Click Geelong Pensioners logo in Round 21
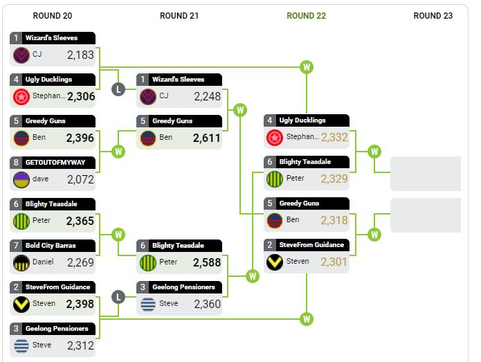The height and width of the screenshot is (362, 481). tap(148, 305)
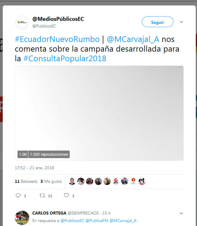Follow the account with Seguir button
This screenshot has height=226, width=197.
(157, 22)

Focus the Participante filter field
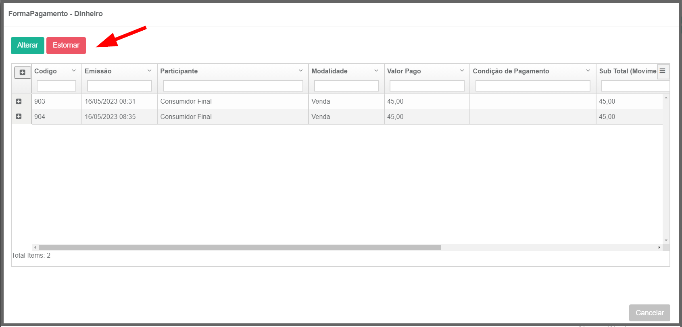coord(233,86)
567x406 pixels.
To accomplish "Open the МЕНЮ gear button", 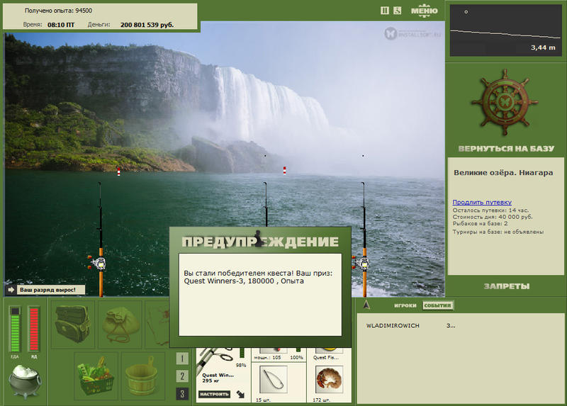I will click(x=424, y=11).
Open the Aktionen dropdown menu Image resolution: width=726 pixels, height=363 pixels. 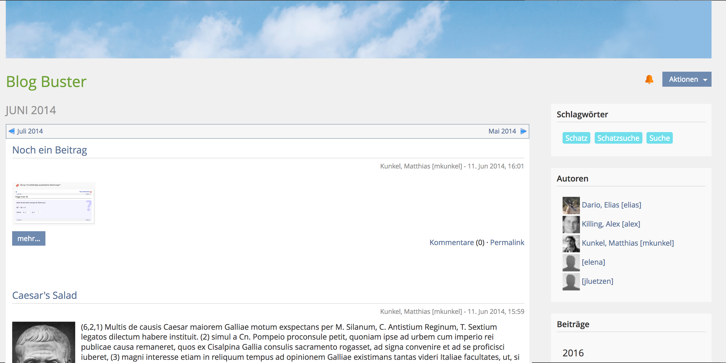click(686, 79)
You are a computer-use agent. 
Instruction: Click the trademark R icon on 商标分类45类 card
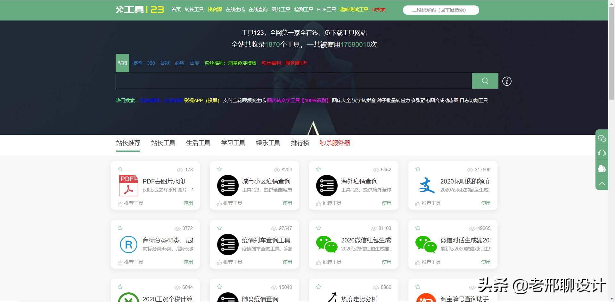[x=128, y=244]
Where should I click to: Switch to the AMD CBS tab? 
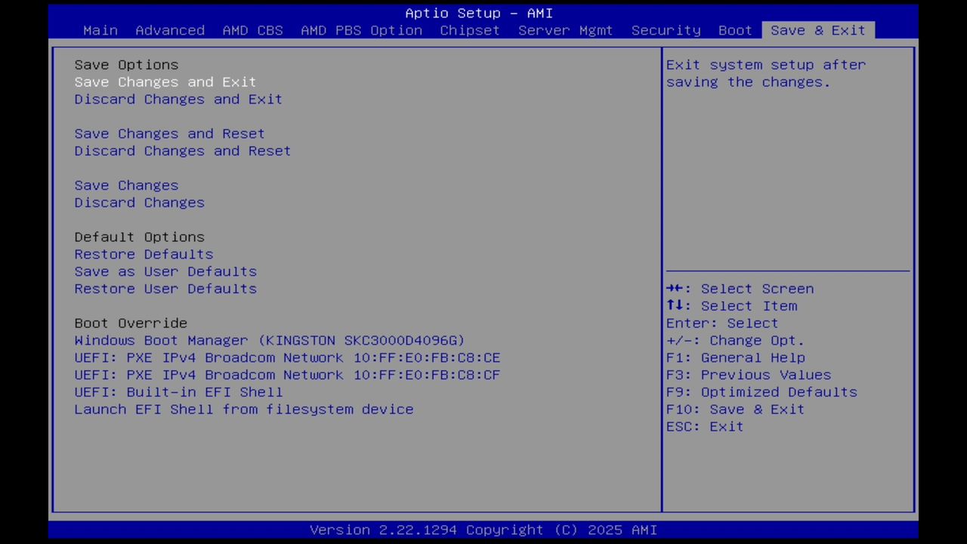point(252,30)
**********
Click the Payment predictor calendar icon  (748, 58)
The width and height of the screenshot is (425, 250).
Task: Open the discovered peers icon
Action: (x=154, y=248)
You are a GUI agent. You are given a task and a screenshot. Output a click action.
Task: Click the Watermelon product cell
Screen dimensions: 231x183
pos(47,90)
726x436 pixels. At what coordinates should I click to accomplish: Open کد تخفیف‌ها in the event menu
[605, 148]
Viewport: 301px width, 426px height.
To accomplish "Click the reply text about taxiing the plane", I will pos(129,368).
**********
● Goal:
Rewrite the data from the line containing "726x436 pixels. At" through the line containing "I will pos(129,368).", replacing "plane" with "aircraft" and changing nothing else.

● Solved exercise:
726x436 pixels. At what coordinates should I click to accomplish: Open کد تخفیف‌ها in the event menu
[605, 148]
Viewport: 301px width, 426px height.
To accomplish "Click the reply text about taxiing the aircraft", I will pos(129,368).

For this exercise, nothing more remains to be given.